Kubeflow Pipelines adds support to Kubeflow for building and managing ML workflows. An SDK makes it easy to define a pipeline via Python code and to build pipelines from a Jupyter notebook.

Once you've specified a pipeline, you can use it as the basis for multiple experiments, each of which can have multiple, potentially scheduled runs. You can take advantage of already-defined pipeline steps (components) and pipelines or build your own.
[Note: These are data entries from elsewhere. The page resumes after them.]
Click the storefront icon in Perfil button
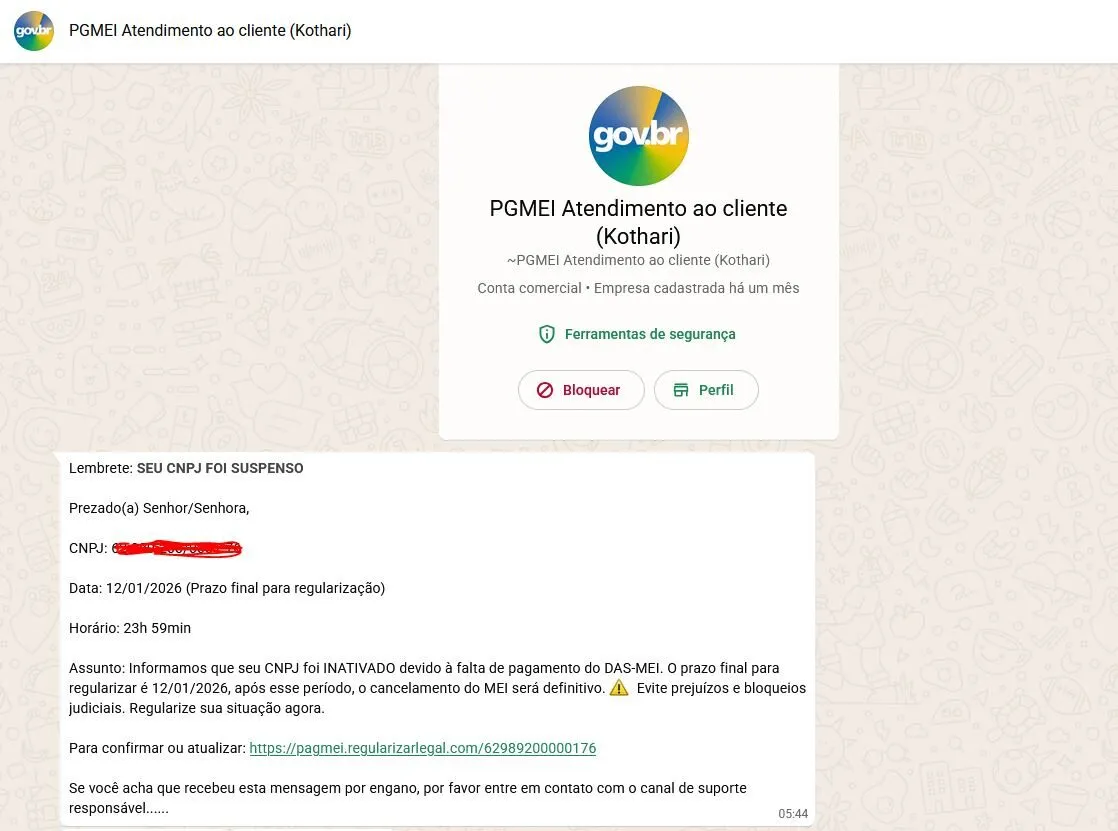The width and height of the screenshot is (1118, 831). (681, 390)
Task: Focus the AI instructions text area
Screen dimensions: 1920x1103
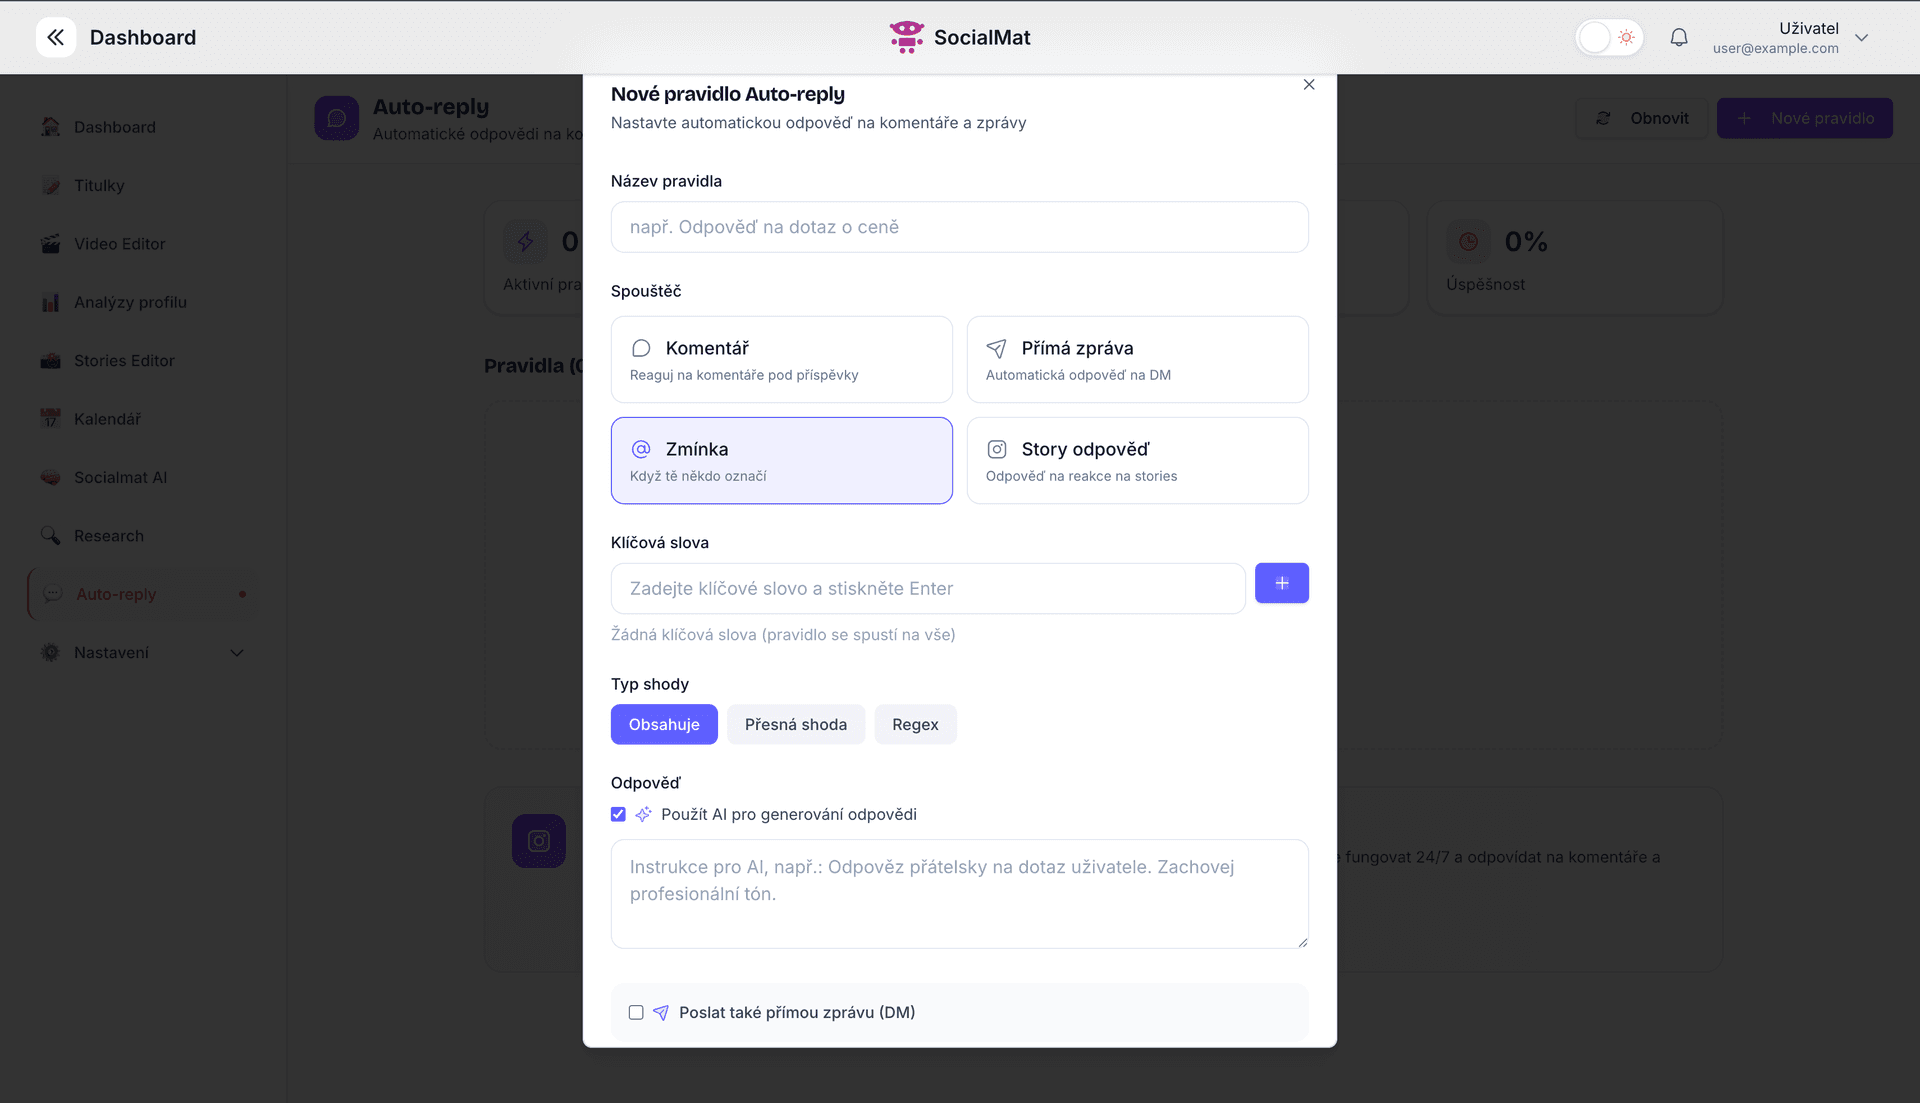Action: 959,894
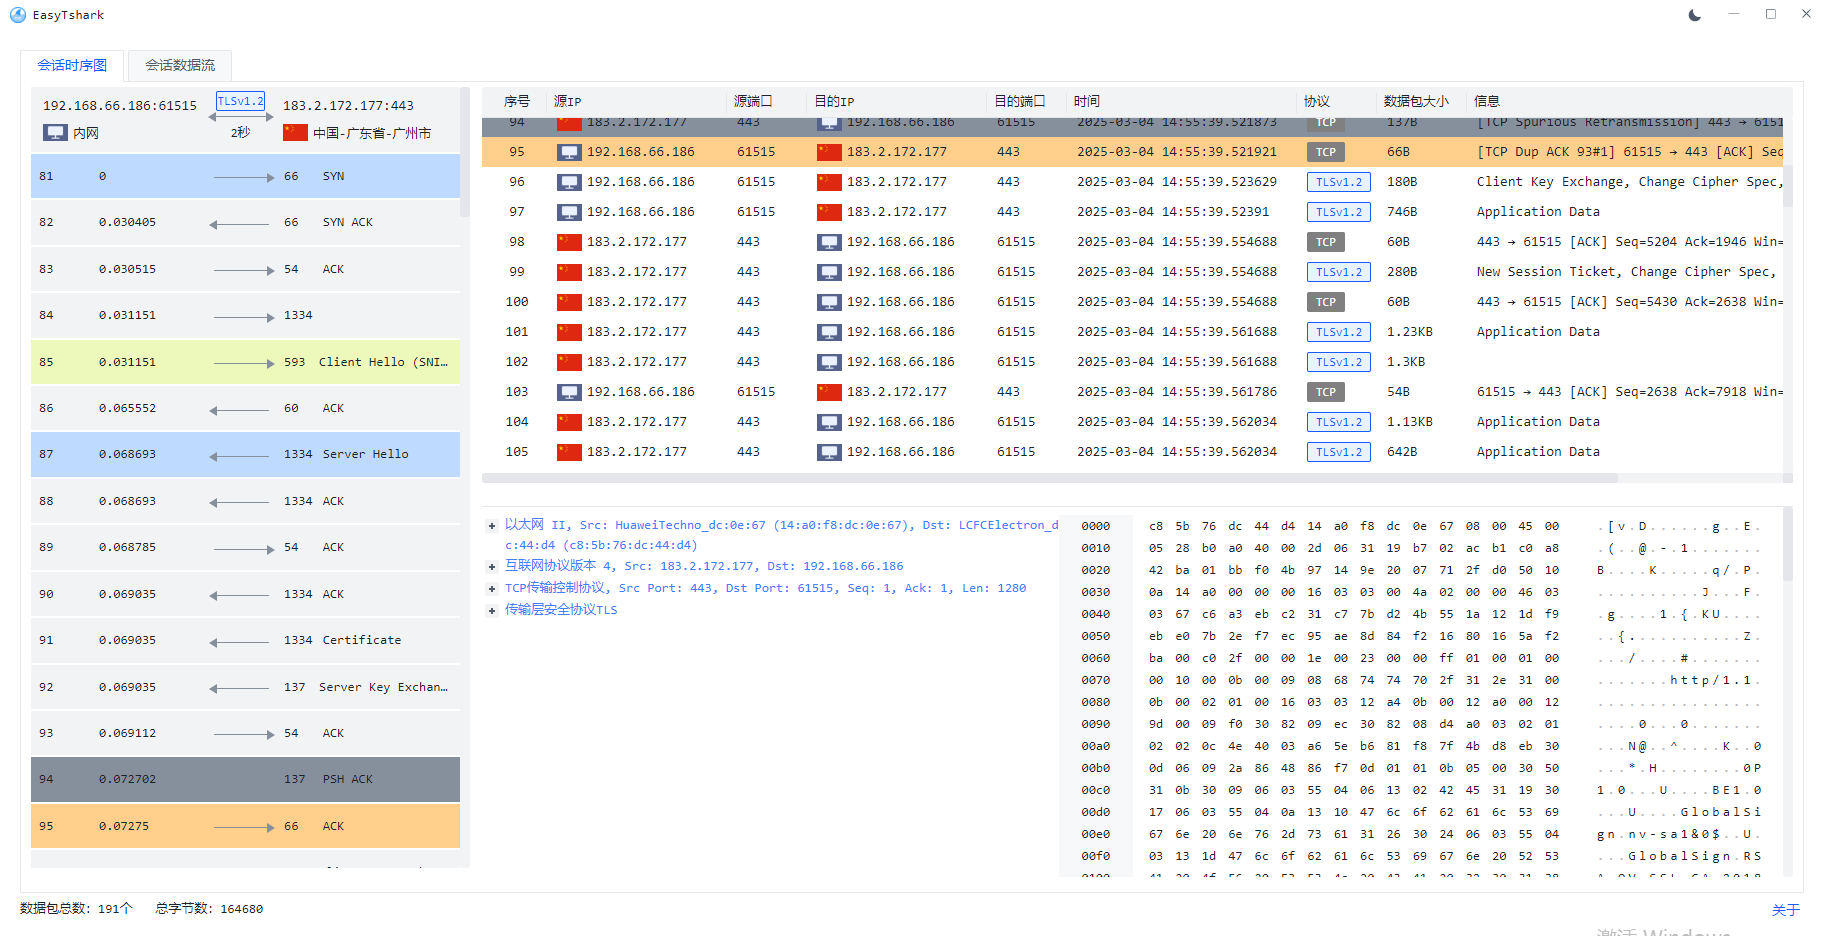Open the 关于 about link

coord(1785,910)
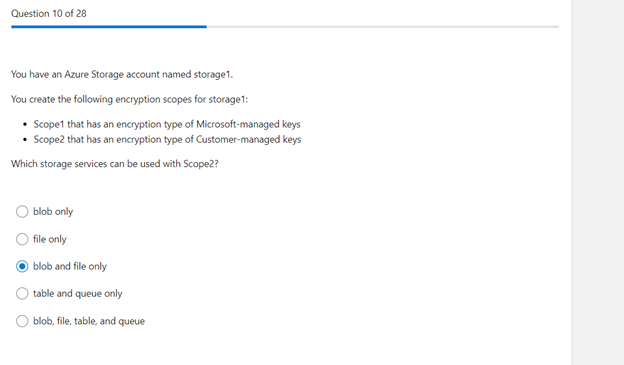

The Pipelines UI, accessed from the Kubeflow dashboard, lets you easily specify, deploy, and monitor your pipelines and experiments and inspect the output of runs.

Image by:

^{A pipeline graph.}

Image by:

^{Inspecting the configuration of a pipeline step.}

Image by:

^{Inspecting the logs for a pipeline step.}

Pipelines UI integrates support for launching TensorBoard

Image by:

^{The pipelines UI has integrated support for launching TensorBoard to monitor the output of a given step.}

Image by:

^{An example Tensorboard dashboard.}

Building and using pipelines from a Jupyter notebook

The Pipelines SDK includes support for constructing and running pipelines from a Jupyter notebook—including the ability to build and compile a pipeline directly from Python code that specifies its functionality, without leaving the notebook. See this example notebook for more detail.

What's next

Kubeflow's next major release, 0.4, is coming by the end of 2018. Here are some key areas we are working on:

Ease of use: To make Kubeflow more accessible to data scientists, we want to make it possible to perform common ML tasks without having to learn Kubernetes. In 0.4, we plan to provide more tooling to make it easy for data scientists to train and deploy models entirely from a notebook.
Model tracking: Keeping track of experiments is a major source of toil for data scientists and ML engineers. In 0.4, we plan on making it easier to track models by providing a simple API and database for tracking models.
Production readiness: With 0.4, we'll continue to push Kubeflow towards production readiness by graduating our PyTorch and TFJob operators to beta.